- [To do]:
**1.** In the Fatima Bhutto interview, why does George Negus wonder why she would want to be in public life at all?
**2.** Rewrite the saved data entries starting at "Screen dimensions: 2559x1385" and ending at "Action: (x=579, y=12)", with "button" replaced by "control" and everything else left unchanged.

- [Document extract]:

Sunday, March 28, 2010

Interview with Fatima Bhutto

Now Dateline’s feature interview with the boldly outspoken Fatima Bhutto, the 20-something niece of Benazir Bhutto, Pakistan's former prime minister, assassinated in late 2007. A former journalist, now a writer, clearly Fatima is the black sheep of one of the best-known, albeit ill-fated, political dynasties in the world. You could never accuse her of pulling her punches. Her late aunt and her aunt's husband, Asif Ali Zardari - currently Pakistan's President - are her prime targets. But not even Barack Obama has escaped her lash - "Bush-like" is her insulting write-off of his approach to Pakistan and its unabating troubles. Her new memoir, ominously is entitled 'Songs of Blood and Sword'. George Negus spoke to her from the Bhutto family's ancestral home, on the outskirts of Karachi.


REPORTER: George Negus


GEORGE NEGUS: Fatima, thanks very much for joining us. I have to say I've never seen a cover of a book quite like yours. It actually lists not one, but four, members of your family who have been killed in very tragic circumstances - your grandfather Zulfiqar Ali Bhutto, executed in 1979, your uncle murdered in 1985, your father, assassinated in 1996, and, of course, your aunt Benazir Bhutto, assassinated just recently, in 2007. I wonder why, quite honestly, you would want to be in public life at all when, if you like, the Bhutto name is such a curse - in fact, some would say a potential death threat. Why do you make yourself so public in your views with that family background? It's pretty horrific.

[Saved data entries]
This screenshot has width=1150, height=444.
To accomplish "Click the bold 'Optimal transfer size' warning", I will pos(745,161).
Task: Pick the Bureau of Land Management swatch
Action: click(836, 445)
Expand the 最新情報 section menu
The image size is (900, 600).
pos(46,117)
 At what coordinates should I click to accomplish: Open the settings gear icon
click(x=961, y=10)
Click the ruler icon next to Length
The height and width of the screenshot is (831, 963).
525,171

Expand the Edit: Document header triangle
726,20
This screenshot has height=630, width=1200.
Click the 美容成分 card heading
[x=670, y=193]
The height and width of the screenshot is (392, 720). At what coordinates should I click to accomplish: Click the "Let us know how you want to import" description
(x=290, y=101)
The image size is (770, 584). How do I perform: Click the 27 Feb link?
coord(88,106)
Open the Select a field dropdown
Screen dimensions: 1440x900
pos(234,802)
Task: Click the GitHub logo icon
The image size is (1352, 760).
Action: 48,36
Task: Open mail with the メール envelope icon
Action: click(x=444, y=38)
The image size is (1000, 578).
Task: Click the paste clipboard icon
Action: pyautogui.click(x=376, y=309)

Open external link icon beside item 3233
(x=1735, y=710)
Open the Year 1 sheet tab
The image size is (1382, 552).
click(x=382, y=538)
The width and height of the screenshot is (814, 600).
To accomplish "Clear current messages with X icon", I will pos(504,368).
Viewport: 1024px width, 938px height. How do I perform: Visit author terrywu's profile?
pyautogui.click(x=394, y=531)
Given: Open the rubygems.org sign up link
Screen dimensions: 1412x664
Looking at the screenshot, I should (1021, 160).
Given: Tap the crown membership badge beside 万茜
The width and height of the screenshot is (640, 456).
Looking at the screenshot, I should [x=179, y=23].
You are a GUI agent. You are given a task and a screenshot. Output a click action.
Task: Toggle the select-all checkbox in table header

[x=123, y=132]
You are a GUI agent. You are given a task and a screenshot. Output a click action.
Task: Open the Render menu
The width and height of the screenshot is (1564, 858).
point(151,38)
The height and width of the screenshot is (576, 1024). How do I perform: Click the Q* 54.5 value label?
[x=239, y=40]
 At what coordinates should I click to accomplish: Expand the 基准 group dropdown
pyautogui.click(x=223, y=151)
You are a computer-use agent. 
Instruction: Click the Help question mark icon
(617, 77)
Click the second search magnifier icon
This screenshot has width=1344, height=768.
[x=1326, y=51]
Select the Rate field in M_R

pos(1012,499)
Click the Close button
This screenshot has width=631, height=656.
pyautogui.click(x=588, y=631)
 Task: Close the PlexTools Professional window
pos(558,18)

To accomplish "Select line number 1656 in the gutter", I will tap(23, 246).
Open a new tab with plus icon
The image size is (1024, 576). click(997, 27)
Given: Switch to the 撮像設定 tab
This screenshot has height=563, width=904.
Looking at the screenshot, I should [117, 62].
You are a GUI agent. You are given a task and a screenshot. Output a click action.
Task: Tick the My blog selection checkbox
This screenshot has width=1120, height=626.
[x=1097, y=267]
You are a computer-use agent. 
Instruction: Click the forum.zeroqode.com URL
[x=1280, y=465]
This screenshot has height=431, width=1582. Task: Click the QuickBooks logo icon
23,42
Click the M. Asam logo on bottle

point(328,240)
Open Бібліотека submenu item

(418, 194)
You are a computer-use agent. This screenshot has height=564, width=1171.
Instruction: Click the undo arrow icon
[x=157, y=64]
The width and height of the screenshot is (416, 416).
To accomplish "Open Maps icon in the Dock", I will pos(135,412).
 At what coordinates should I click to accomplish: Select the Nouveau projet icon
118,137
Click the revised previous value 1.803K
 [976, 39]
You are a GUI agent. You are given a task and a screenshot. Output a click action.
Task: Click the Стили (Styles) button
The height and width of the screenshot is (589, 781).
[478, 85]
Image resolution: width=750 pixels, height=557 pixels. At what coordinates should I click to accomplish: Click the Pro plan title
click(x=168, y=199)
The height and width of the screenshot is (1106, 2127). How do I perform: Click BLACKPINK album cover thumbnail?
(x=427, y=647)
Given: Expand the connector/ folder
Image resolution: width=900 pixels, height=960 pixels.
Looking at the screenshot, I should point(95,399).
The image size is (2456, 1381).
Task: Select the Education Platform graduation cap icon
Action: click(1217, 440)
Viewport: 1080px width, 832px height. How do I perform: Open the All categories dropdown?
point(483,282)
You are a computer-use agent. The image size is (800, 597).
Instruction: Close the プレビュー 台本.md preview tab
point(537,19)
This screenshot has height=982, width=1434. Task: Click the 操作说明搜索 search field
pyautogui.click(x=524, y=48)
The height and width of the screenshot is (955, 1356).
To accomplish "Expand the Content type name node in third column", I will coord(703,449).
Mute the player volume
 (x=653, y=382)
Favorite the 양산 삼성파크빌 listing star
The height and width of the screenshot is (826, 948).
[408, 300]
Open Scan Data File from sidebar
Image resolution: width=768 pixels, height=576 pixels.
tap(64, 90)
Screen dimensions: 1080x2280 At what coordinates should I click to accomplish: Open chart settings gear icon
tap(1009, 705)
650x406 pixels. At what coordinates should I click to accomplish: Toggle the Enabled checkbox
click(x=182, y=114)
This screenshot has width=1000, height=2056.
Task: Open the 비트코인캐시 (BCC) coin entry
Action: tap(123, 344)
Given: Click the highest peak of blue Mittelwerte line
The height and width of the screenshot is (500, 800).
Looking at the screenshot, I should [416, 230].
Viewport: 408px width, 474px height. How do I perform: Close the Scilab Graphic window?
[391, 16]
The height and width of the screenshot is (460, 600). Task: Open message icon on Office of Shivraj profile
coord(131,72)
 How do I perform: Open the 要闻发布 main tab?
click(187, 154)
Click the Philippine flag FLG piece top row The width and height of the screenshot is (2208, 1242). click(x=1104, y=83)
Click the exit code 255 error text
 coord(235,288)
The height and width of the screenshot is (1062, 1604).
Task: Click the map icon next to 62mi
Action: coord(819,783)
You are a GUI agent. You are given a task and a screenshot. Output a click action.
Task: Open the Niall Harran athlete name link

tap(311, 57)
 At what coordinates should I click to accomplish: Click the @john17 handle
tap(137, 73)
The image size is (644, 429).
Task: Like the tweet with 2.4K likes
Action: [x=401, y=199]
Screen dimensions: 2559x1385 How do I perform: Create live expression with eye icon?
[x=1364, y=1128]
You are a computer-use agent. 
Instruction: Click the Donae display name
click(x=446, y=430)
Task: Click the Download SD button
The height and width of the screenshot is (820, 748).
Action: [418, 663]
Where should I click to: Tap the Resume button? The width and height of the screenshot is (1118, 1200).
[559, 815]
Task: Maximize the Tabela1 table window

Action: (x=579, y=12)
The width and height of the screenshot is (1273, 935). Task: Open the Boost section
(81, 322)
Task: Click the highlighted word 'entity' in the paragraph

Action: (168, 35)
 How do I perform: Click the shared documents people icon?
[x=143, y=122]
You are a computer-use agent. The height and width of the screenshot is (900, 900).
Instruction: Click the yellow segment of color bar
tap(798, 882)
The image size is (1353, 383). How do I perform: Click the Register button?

- [Answer list]:
**1.** Four members of her family have been killed: her grandfather was executed in 1979, her uncle was murdered in 1985, her father was assassinated in 1996, and her aunt Benazir Bhutto was assassinated in 2007. To him this makes the Bhutto name a curse, even what some would call a potential death threat.

**2.**
Screen dimensions: 2559x1385 How do I perform: Create live expression with eye icon?
[x=1364, y=1128]
You are a computer-use agent. 
Instruction: Click the Donae display name
click(x=446, y=430)
Task: Click the Download SD control
The height and width of the screenshot is (820, 748).
Action: [418, 663]
Where should I click to: Tap the Resume control? The width and height of the screenshot is (1118, 1200).
[559, 815]
Task: Maximize the Tabela1 table window

Action: (x=579, y=12)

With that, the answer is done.